Have You Played… Europa Universalis 2?
Russia's greatest love machine
Europa Universalis II will always be one of my favourite strategy games, even if I don't play it any more because its sequels have improved on it so much. Paradox’s epic map-painting series is one of those dependable few whose each progressive entry gets bigger and better than its predecessor, with the annoying bits ironed out, and the best bits amplified. Still, they’re all pretty much the same, topologically speaking: gigantic strategy games, which let you guide a single nation through the entirety of the early modern period (i.e, everything from Knight Time, through to the invention of the top hat).

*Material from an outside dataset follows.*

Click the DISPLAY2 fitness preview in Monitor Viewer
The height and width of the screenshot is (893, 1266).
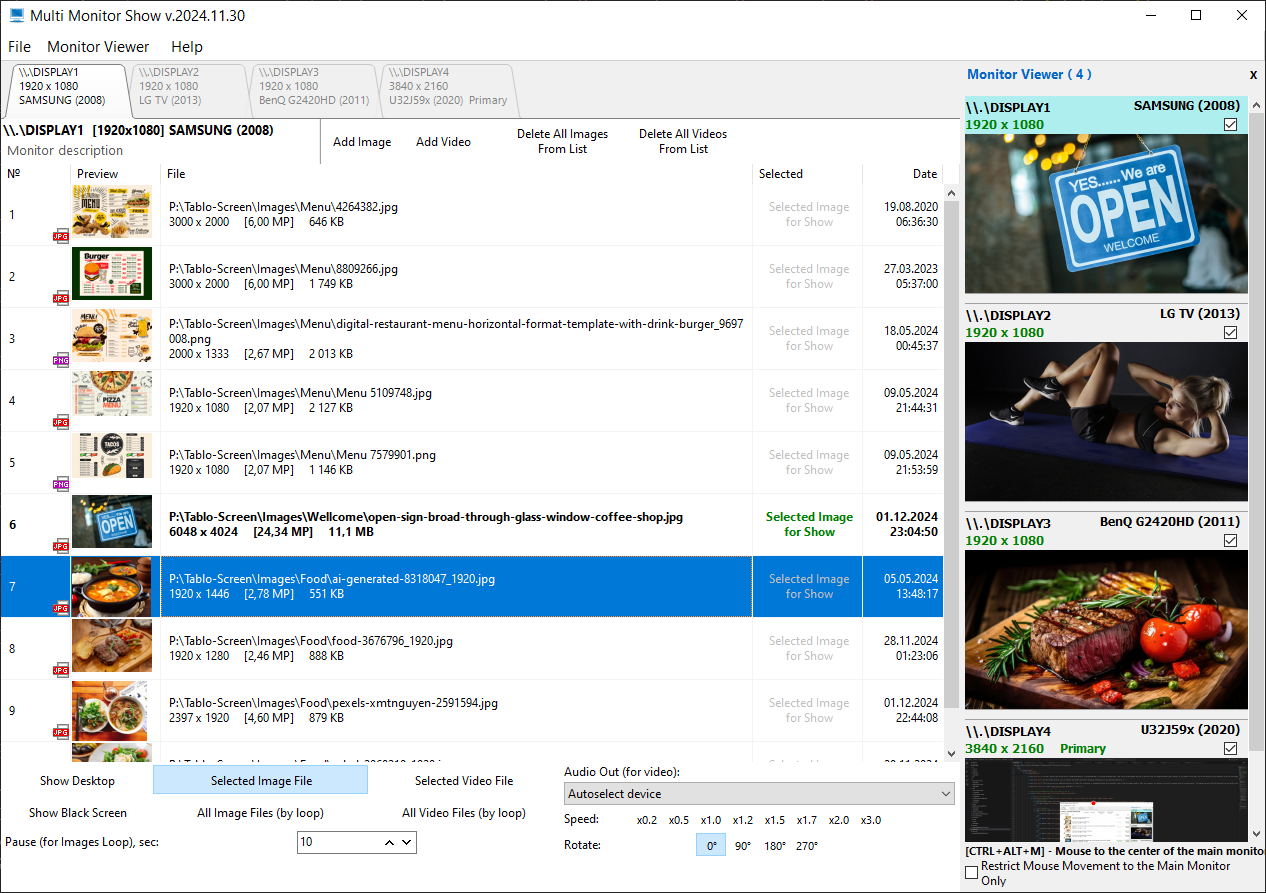point(1106,421)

I think of them all as a single game, really, that just gets bigger and wiser as it gets older. Like an elephant. Although, you know, a really refined elephant. This elephant, in fact:
But I met this fellow when he was a much younger ‘phant, back before he got a taste for fine wines, and still lumbered around bashing into trees occasionally. He was called Europa Universalis 2 back then, and I spent many, many hours in his company during my final year at university, when I was meant to be preparing for my exams. When I was meant to be doing… anything else, actually. For about six months, I pretty much just played EUII.
Interestingly, the way I can tell which Europa memories come from that year, and not from later plays of EUIII and EUIV, is by remembering what music was playing at the time. For some reason, the PC I played it on didn’t have internet, and its music library comprised a burned CD’s worth of mp3s - about 250 songs, I think? - compiled for me by a mate in Edinburgh. That was all I had to listen to, for a while, and I got to know it very well indeed.
It was… an eclectic mix. I will always remember the Union of Lublin forming the Polish–Lithuanian Commonwealth to the backing of Reise Reise by Rammstein, while the ghastly Treaty of Tordesillas, in which Spain and Portugal divvied up which indigenous land they would allow each other to steal in 1494, is indelibly linked in my head to The Final Countdown. Meanwhile, Boney M’s Rasputin (there was a lot of disco on that list) will forever - inexplicably - be the theme tune for the establishment of Counter-reform Catholicism by the Council of Trent in the late sixteenth century.
Admittedly, none of this did much to help the history of science degree I was meant to be completing, but as you can see, it taught me lots nonetheless.